Gehen wir diese Faktoren doch einmal der Reihe nach durch und beginnen mit de Rohstoffsituation.

D. Dunn: Das Ende der „Öl-Wirtschaft“ ist absehbar. Darüber hinaus sind kritische Rohstoffe nicht nur in ihrer Verfügbarkeit begrenzt, sondern haben auch schwer vorhersehbare Kostenstrukturen, die einen Rentabilitätsdruck erzeugen.  Die Unternehmen suchen nach neuen Wegen, um das Abfallmanagement zu unterstützen und Abfall als Ressource für andere Produktionsbereiche wiederzuverwenden. Dies kann dazu beitragen, die Nachfrage nach Rohstoffen auf Erdölbasis zu verringern. Ein ähnlicher Fall ist das nachhaltige Wassermanagement, das eine verbesserte Filtration und Wiederverwertung nutzt.

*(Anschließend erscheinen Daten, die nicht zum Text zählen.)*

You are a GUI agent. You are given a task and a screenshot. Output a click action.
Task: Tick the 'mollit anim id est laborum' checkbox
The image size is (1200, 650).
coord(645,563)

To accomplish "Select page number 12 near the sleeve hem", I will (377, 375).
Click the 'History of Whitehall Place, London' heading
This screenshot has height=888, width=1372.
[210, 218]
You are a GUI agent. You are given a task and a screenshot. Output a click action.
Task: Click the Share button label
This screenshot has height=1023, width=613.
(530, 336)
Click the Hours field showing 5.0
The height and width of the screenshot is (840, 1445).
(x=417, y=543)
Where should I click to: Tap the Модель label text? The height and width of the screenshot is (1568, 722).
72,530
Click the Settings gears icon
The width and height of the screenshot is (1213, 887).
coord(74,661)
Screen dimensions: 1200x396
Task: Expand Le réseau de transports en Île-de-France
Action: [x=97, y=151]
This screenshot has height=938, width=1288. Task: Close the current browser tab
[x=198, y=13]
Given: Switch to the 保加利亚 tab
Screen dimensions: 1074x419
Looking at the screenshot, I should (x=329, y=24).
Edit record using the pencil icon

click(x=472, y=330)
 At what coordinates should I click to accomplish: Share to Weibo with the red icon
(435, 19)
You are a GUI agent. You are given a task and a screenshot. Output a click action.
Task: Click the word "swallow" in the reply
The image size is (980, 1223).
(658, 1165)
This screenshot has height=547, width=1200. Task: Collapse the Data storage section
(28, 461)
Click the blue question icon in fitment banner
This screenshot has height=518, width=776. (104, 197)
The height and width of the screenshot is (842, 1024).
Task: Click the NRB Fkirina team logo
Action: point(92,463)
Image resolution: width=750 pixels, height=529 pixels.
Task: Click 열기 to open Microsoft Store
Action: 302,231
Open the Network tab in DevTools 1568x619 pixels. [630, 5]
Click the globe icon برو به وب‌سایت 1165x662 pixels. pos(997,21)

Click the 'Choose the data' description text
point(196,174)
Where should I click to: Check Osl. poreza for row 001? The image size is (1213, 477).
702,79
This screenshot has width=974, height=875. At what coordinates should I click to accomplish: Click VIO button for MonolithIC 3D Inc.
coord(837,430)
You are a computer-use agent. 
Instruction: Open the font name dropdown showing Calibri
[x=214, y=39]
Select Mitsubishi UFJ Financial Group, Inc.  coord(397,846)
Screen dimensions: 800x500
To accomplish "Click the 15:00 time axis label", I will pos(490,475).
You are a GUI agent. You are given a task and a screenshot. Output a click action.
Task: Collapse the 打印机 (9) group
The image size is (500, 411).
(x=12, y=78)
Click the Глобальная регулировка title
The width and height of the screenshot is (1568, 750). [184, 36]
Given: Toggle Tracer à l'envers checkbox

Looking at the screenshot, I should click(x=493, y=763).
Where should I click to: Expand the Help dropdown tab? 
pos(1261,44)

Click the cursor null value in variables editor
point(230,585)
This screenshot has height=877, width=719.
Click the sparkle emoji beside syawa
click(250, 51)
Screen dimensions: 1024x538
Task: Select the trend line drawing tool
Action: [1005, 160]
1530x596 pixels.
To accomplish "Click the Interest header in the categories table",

Welche Rolle spielt die Erwartungshaltung der Kunden und Endverbraucher?

D. Dunn: Die Verbraucher werden immer umweltbewusster und anspruchsvoller und kaufen ökologisch entwickelte und produzierte Lebensmittel und Waren. Große Global Player haben Zertifizierungsprogramme für ihre Lieferanten gestartet, um die Umweltverträglichkeit ihrer Rohstoffe sicherzustellen. Hier ergeben sich interessante Möglichkeiten für die Blockchain-Technologie in der chemischen Industrie, um die Lieferkettenpfade zu validieren.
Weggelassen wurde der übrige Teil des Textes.